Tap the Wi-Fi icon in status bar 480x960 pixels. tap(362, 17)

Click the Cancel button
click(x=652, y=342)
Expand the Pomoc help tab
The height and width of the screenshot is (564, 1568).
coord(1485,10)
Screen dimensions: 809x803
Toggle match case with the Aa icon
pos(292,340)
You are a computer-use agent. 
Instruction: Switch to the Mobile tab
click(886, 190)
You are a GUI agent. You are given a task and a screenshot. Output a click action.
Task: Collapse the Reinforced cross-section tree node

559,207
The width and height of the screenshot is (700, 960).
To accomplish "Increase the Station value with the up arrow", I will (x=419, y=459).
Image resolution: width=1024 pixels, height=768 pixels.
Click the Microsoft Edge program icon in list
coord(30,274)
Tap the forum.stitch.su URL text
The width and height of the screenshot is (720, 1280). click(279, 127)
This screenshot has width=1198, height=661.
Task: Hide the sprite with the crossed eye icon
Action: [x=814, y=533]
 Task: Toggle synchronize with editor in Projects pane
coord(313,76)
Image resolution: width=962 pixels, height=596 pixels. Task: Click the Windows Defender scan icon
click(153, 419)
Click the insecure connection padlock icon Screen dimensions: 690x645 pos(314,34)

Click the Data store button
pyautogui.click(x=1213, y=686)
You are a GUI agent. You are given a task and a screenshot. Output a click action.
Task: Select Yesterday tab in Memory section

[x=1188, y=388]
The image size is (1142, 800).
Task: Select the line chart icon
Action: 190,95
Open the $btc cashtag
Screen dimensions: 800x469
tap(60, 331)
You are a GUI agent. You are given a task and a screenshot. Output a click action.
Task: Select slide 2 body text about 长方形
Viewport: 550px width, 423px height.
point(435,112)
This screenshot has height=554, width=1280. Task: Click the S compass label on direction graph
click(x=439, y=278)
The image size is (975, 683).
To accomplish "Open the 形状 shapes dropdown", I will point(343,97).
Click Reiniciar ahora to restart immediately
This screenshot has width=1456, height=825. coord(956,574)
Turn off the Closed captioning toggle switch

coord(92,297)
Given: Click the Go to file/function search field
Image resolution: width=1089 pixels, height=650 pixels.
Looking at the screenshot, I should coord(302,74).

· · · · · · ·

● **Problem details**
Print out the data exactly once more.

● **Output below**
Tap the Wi-Fi icon in status bar 480x960 pixels. tap(362, 17)

Click the Cancel button
click(x=652, y=342)
Expand the Pomoc help tab
The height and width of the screenshot is (564, 1568).
coord(1485,10)
Screen dimensions: 809x803
Toggle match case with the Aa icon
pos(292,340)
You are a computer-use agent. 
Instruction: Switch to the Mobile tab
click(886, 190)
You are a GUI agent. You are given a task and a screenshot. Output a click action.
Task: Collapse the Reinforced cross-section tree node

559,207
The width and height of the screenshot is (700, 960).
To accomplish "Increase the Station value with the up arrow", I will (x=419, y=459).
Image resolution: width=1024 pixels, height=768 pixels.
Click the Microsoft Edge program icon in list
coord(30,274)
Tap the forum.stitch.su URL text
The width and height of the screenshot is (720, 1280). click(279, 127)
This screenshot has width=1198, height=661.
Task: Hide the sprite with the crossed eye icon
Action: [x=814, y=533]
 Task: Toggle synchronize with editor in Projects pane
coord(313,76)
Image resolution: width=962 pixels, height=596 pixels. Task: Click the Windows Defender scan icon
click(153, 419)
Click the insecure connection padlock icon Screen dimensions: 690x645 pos(314,34)

Click the Data store button
pyautogui.click(x=1213, y=686)
You are a GUI agent. You are given a task and a screenshot. Output a click action.
Task: Select Yesterday tab in Memory section

[x=1188, y=388]
The image size is (1142, 800).
Task: Select the line chart icon
Action: 190,95
Open the $btc cashtag
Screen dimensions: 800x469
tap(60, 331)
You are a GUI agent. You are given a task and a screenshot. Output a click action.
Task: Select slide 2 body text about 长方形
Viewport: 550px width, 423px height.
point(435,112)
This screenshot has height=554, width=1280. Task: Click the S compass label on direction graph
click(x=439, y=278)
The image size is (975, 683).
To accomplish "Open the 形状 shapes dropdown", I will point(343,97).
Click Reiniciar ahora to restart immediately
This screenshot has width=1456, height=825. coord(956,574)
Turn off the Closed captioning toggle switch

coord(92,297)
Given: Click the Go to file/function search field
Image resolution: width=1089 pixels, height=650 pixels.
Looking at the screenshot, I should coord(302,74).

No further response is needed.